アレルギーに関するアンケート調査の集計結果|令和6年能登半島地震

令和6年能登半島地震の経験を今後の支援につなげるために、「マイノリティ支援」に関してアンケートを実施し、内容をまとめました。できるだけ多くの方にご覧頂き、必要性をご理解頂けるように情報発信したいと思います。

今回のアンケートを実施することとなった経緯に関しては、こちらのサイトに詳しく掲載しております。

アンケート結果

性別

【回答】女性 84.6% ・ 男性 0% ・ 回答しない 15.4%

年齢

【回答】ご回答いただいたお子様の年齢は2歳から10歳で、成人の方は、20代から40代の方々でした。

 

避難生活は、避難所でしたか自宅でしたか?(選択式)

【回答】

□避難所(7.7%)  
□自宅(38.5%)  
□二次避難所(なし)
□避難所から自宅(15.4%)  
□その他
 <その他について>
  ・病院から自宅 ・県外の実家から自宅 ・自宅納屋 ・自宅車庫 ・親戚宅納屋

避難生活の期間を教えてください。

【回答】

短い方で5日間、長い方で2ヶ月間という回答でした。また、回答いただいた時点で継続中の方もいらっいしました。

あなたは普段、食事や生活に関してどのような配慮が必要ですか。(複数回答可)

【回答】

□食物アレルギー(例:卵、乳製品、小麦、甲殻類など)※アレルギー特定原材料等28品目以外のアレルギーもすべてご記入ください。・・・(69.2%)

□その他のアレルギー (例:アトピー性皮膚炎、気管支ぜ息など)・・・(92.3%)

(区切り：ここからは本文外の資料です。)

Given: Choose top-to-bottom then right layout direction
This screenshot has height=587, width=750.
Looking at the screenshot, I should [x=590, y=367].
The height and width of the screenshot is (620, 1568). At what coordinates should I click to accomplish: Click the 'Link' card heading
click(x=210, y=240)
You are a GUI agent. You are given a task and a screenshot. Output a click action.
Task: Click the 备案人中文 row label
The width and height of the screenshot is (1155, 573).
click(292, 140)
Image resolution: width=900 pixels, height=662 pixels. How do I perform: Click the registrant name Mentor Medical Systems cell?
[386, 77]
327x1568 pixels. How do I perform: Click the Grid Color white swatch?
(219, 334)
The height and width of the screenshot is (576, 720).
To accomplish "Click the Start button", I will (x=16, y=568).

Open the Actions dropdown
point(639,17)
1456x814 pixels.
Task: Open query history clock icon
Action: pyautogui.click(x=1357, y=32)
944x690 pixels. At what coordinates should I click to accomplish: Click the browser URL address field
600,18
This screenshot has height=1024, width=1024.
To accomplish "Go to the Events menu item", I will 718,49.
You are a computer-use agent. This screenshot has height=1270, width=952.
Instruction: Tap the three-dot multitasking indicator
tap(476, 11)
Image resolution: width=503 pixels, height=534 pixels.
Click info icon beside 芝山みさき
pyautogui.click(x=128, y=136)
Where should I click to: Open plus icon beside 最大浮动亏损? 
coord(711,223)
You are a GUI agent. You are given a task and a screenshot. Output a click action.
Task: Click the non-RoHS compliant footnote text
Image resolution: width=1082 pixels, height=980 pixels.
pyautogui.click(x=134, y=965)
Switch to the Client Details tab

□主義、宗教上(ベジタリアン、ハラールなど)・・・(0%)

□その他
 <その他について>
  ・化学物質や食品添加物 ・幼児食 ・魚、エビ、カニ、貝、イカ

上記の必要な配慮について詳しく教えてください。

【回答】

*兵庫県宝塚市では、化学物質過敏症の人向けの避難所の準備や支援者の方は無香料で対応している。このような配慮があって欲しい。

*魚、甲殻類のアレルギーがあり、それらが使われた出汁や練り物でも同様にアレルギーが出るため炊き出しが食べれないことがある。その他の食物アレルギーとして、果物、卵、豆類、小麦、コーヒーがある。また、調味料にもこれらの物質が含まれているとアレルギーを発症していしまう。調理中の揮発する成分でも体調不良となる。

*アレルギー除去食があると良い。

*町や県の支援物資には幼児や子供が安心して食べられるものがなく困った。

*皮膚にアレルギーが出やすいため、避難生活から悪化しアトピーを発症。綿100%の衣類でないと皮膚トラブルを起こすため、衣類の材質に配慮が必要。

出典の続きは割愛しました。